Mehdi fulminait en regagnant le siège conducteur. Quel culot de lui dire, à lui, « Amusez-vous bien ! », à bientôt une heure du mat. Encore un de ces petits glandeurs biberonné aux réseaux de ses parents, qui commençait sa journée au milieu de la nuit sur les Champs. Il se promit pour la centième fois de ne plus quitter son volant pour leur ouvrir la portière, à ces larves qui le traitaient comme un larbin, alors qu’il pourrait presque être leur père. Inconcevable ! Son fils à lui, il lui inculquerait le respect de certaines valeurs : travail, considération… Et puis quoi, patrie tant qu’on y était ? Il se reprocha ces principes de vieux con réactionnaire. Il allait demander à Maud son avis sur l’éducation des enfants, cela les distrairait ce soir. La nature avait doté sa cliente d’un véritable don d’empathie, au point qu’il se surprenait à se confier à elle pendant qu’ils étaient confinés dans l’habitacle. Sans doute qu’elle lui remettrait les idées en place. À l’évocation de sa passagère du soir, il recouvra sa bonne humeur.

Son regard s’attarda sur l’Obélisque. Le privilège de son métier : admirer les plus beaux monuments du monde à longueur de journée. Rien qu’aujourd’hui, il avait vu Notre-Dame, Le Louvre, l’Arc de Triomphe, la Tour Eiffel, et s’était amusé de la tuyauterie de Beaubourg sur la rue Renard. Une invitation à l’histoire de France. Il se promit une fois encore de s’y mettre avec Ryan, qui était revenu de la sortie scolaire à la Galerie de l’Evolution avec la passion des dinosaures.

Le chauffeur alluma l’autoradio, un réflexe lorsqu’il se trouvait seul. Il s’attendait à tomber sur le bulletin d’informations, mais c’était déjà la météo. Suivirent les résultats du PSG en Ligue des Champions. Il était en retard. Dans ces cas-là, Maud en profitait pour se griller une dernière cigarette, avant de lui faire remarquer qu’il serait responsable de son cancer.

Il approchait de l’enseigne « Paradis des Cancans » lorsqu’un agent en uniforme posté au milieu de la chaussée l’obligea à stopper. Des éclats de gyrophares se reflétaient sur les façades blondes des immeubles. Il eut beau signifier, à grand renfort de gestes, qu’il avait quelqu’un à prendre un peu plus loin, le policier lui intima de tourner à gauche. Il avança la Toyota de quelques mètres dans la perpendiculaire et se gara sur un emplacement de livraison. Par SMS, il prévint Maud de consulter l’appli pour le localiser. Au bout de dix minutes, comme le froid se faisait vif, il attrapa son manteau à l’arrière et s’en recouvrit, somnolant à l’écoute d’un programme de la nuit sur les énergies renouvelables. Le manège des véhicules de police se poursuivait dans son rétro. Son téléphone sonna. Il s’en empara. Ce n’était que Sabrina. Une ambulance passa toutes sirènes hurlantes. Le trafic reprit sur l’artère.

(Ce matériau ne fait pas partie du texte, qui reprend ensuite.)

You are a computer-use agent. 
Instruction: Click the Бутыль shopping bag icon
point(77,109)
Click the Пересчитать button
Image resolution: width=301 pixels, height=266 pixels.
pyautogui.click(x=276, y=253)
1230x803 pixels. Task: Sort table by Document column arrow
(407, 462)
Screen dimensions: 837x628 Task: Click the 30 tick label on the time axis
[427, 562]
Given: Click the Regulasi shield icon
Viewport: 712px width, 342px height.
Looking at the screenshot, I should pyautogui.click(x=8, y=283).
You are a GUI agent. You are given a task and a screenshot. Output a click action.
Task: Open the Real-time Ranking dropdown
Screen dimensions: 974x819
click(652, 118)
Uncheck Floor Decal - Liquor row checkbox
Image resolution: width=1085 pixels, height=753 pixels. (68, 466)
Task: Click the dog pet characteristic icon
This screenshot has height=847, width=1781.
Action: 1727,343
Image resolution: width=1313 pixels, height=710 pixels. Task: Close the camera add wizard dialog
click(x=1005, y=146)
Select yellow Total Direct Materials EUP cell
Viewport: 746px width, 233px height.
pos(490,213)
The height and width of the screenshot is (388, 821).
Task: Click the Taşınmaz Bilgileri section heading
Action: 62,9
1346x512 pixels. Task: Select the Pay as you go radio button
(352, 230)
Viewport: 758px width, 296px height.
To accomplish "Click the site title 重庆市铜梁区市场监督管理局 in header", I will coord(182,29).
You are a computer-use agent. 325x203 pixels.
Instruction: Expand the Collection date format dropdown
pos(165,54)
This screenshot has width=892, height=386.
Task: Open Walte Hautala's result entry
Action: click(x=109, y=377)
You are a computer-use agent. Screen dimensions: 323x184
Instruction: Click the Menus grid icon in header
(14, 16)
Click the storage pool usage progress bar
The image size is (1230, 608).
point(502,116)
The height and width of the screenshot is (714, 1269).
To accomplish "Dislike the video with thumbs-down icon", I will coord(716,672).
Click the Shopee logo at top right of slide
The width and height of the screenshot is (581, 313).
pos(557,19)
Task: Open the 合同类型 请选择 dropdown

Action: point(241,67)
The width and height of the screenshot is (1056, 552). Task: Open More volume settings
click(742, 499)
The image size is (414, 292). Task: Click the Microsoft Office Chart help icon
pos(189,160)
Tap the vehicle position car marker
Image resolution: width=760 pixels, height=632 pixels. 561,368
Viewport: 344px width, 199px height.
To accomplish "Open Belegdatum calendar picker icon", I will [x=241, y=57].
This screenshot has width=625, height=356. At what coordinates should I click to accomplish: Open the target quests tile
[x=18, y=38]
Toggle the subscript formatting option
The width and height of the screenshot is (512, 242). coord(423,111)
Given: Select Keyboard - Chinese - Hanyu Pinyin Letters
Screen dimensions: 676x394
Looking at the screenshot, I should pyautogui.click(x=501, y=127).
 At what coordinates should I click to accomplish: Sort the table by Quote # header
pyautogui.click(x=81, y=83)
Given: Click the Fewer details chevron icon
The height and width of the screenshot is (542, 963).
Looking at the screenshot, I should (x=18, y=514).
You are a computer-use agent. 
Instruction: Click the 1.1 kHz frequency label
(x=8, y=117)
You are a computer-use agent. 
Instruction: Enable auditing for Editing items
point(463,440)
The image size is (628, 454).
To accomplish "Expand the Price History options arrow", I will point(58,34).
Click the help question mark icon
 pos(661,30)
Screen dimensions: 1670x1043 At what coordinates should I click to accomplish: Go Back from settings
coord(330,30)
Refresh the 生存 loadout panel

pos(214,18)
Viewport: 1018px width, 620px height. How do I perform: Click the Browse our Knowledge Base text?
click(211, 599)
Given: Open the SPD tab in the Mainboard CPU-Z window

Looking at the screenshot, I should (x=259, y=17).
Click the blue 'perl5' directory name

Mehdi effectua un demi-tour, roula jusqu’à la ruelle où Maud aurait dû poireauter. Impossible d’y accéder. L’endroit grouillait de voitures de patrouille. Il poursuivit sa route, luttant pour chasser ses inquiétudes : avec tout ce remue-ménage, elle était certainement rentrée avec un de ses collègues. Alors il déconnecta son application, s’avisant qu’elle totalisait quinze courses non répondues, et tenta une dernière fois de joindre Maud.